UK solar energy generation overtook electricity from coal over the last six months. It is a historic year for getting energy from the sun, according to a new analysis.

As reported by The Independent on 4th October, research undertaken by the Carbon Brief website discovered that UK solar energy produced almost 7,000 gigawatt hours of electricity in contrast to coal producing 6,300 GwH between April and September 2016.

At 10% more, this solar energy data perhaps indicates an apparent shift in paradigm in regards to fossil fuel usage. The report goes on to say that 2015 solar capacity almost doubled. However, due to a lack of government support, UK solar energy has struggled to convince investors to get behind it.

According to the Independent, James Court, Head of Policy at the Renewable Energy Association, said that five years ago the possibility of solar overtaking coal seemed unimaginable. He said that these newest figures illustrate falling costs and a rise in demand for solar, as one of the cheapest forms of power. If 5 years ago this was unimaginable, can you imagine what might be possible in another five years?  With a concerted, joined up effort in the battle to rid ourselves of the big polluters we could lobby and garner support to steer the earth towards clean energy.

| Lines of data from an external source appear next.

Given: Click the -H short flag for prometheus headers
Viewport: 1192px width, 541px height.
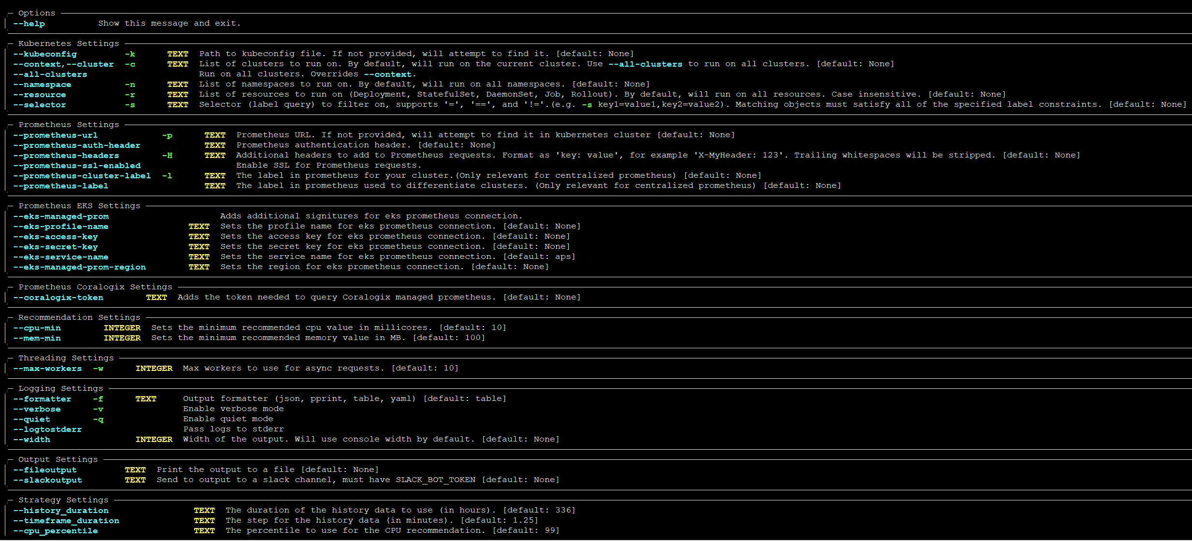Looking at the screenshot, I should 167,156.
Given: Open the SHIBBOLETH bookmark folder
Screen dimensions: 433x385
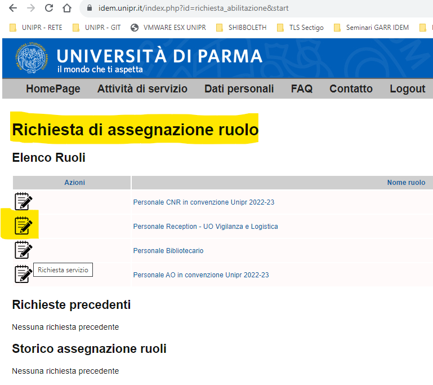Looking at the screenshot, I should 241,27.
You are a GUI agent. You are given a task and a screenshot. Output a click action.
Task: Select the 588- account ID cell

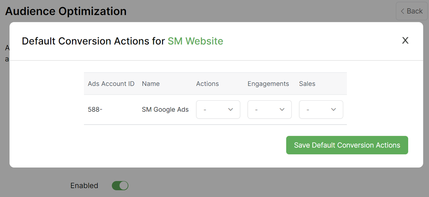tap(95, 110)
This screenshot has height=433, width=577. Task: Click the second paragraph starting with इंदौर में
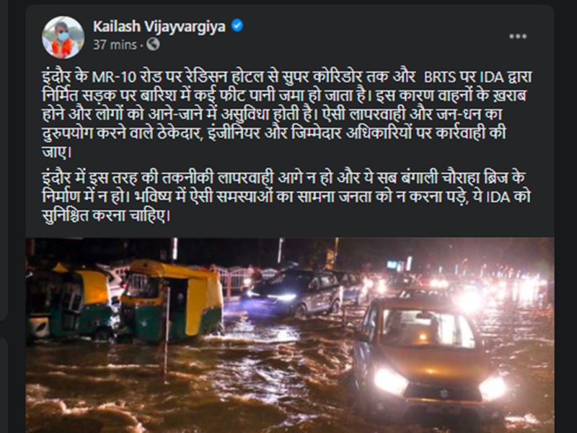[x=286, y=196]
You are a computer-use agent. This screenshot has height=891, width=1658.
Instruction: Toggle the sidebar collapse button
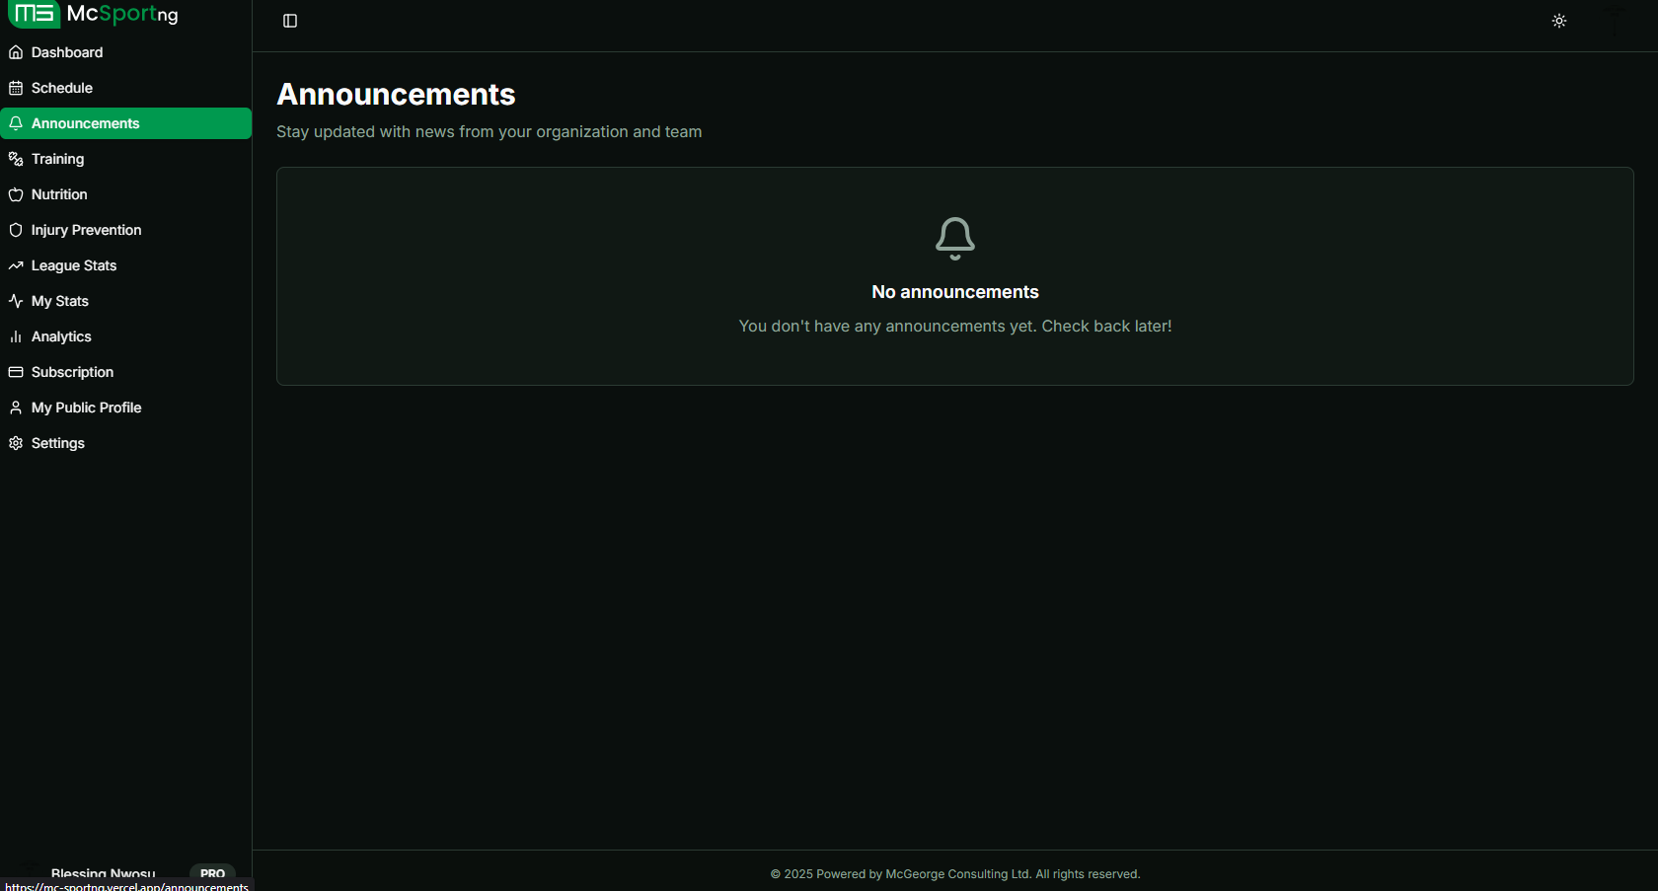point(290,21)
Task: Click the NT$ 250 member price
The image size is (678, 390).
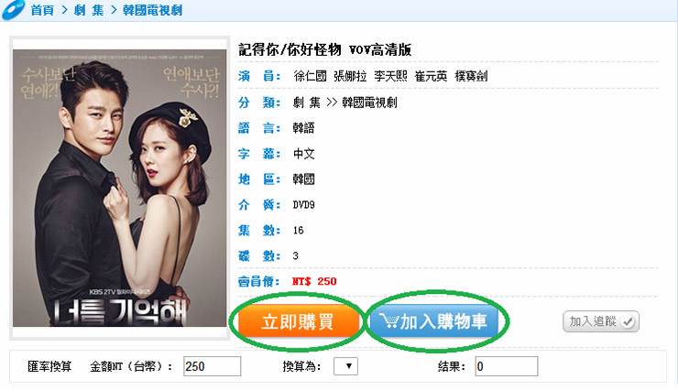Action: click(x=314, y=282)
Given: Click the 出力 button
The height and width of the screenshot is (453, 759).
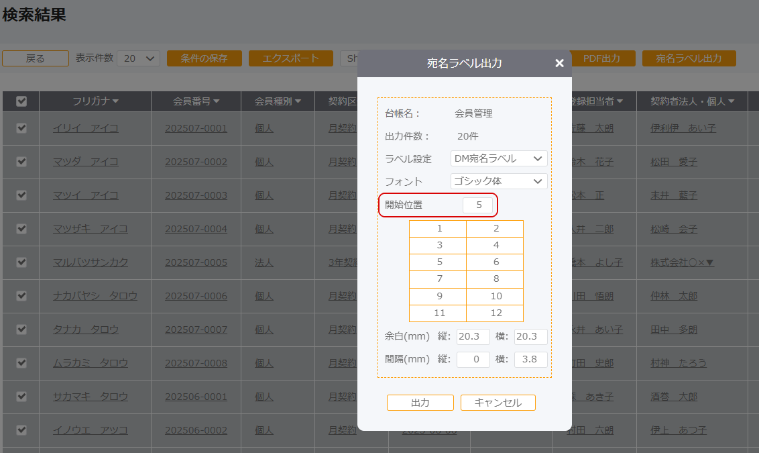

Trend Currently Only Seasonal

However, despite this awesome news, the trend is seasonal. It probably won’t continue into winter when UK solar energy is less in supply and demand for heating rises drastically. So, although there is something to celebrate, we cannot and should not rest on our laurels. We cannot assume that this trend will continue without action.

Despite this, scientists are working on innovative technology to store energy from the summer sun until we need it in winter. And the development and utilization energy of storage systems have been increasing. These store energy until we need it. The report in The Independent mentioned hydro schemes as one solution.

We’ve seen excesses in renewable electricity lowering prices and even taking prices negative, as in countries like Germany. This also generates another money-making opportunity when demand rises again. According to industry experts, there are multiple gigawatts of capacity that are being proposed or are ready to be developed, but a joined-up and supportive policy structure is critically needed.

Juliet Davenport, chief executive of renewable energy was quoted in The Independent as having observed a renewable revolution on UK rooftops with over 750,000 homes benefiting from solar energy

We really hope this transition continues at light-speed and cleans up our environment quickly. What individual actions do you think we can take to encourage this shift from fossil fuels?